# Document text:
Content starts

Skeletal Muscle Bioengineering
Ah, the marvel of muscle! Your skeletal muscle tissue allows you to walk, smile, and breathe. When you want to move, your brain sends signals via motor neurons to the neuromuscular junction where a burst of acetylcholine is released. This in turn actives a cascade of calcium within each skeletal muscle fiber invoking tiny molecular motors to crawl along cords of actin protein and produce a coordinated contraction of your muscle. As if this weren’t enough, when skeletal muscle is injured, muscle stem cells residing in the tissue are called to action to restore muscle form and function.
There are a number of situations where skeletal muscle health declines. For example, with age, skeletal muscle progressively becomes weak, and can lose the ability to self-repair after an injury. Loss of skeletal muscle mass and function also arises from genetic conditions (e.g. Duchenne muscular dystrophy), time spent in the intensive care unit (ICU-acquired weakness), and many other causes. The goal of Gilbert Lab research is to find ways to restore muscle function by harnessing the potential of muscle stem cells. We do this by working to understand what controls muscle stem cells in health, and how this changes in disease, and then we test potential treatments - discovered in our research - in miniature culture models of human skeletal muscle that we engineer in a dish.

Content ends

# Stored data:
Content starts

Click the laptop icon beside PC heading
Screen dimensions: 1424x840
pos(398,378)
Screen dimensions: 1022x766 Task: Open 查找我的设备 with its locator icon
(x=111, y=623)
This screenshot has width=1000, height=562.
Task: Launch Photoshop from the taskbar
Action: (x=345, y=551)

Content ends

# Exercises:
1: From the text on skeletal muscle bioengineering, quote the passage between "There are a" and "engineer in a dish.", inclusive.
2: In the text on skeletal muscle bioengineering, what is released at the neuromuscular junction when the brain signals a move?

# Answer set:
1:
There are a number of situations where skeletal muscle health declines. For example, with age, skeletal muscle progressively becomes weak, and can lose the ability to self-repair after an injury. Loss of skeletal muscle mass and function also arises from genetic conditions (e.g. Duchenne muscular dystrophy), time spent in the intensive care unit (ICU-acquired weakness), and many other causes. The goal of Gilbert Lab research is to find ways to restore muscle function by harnessing the potential of muscle stem cells. We do this by working to understand what controls muscle stem cells in health, and how this changes in disease, and then we test potential treatments - discovered in our research - in miniature culture models of human skeletal muscle that we engineer in a dish.

2: A burst of acetylcholine.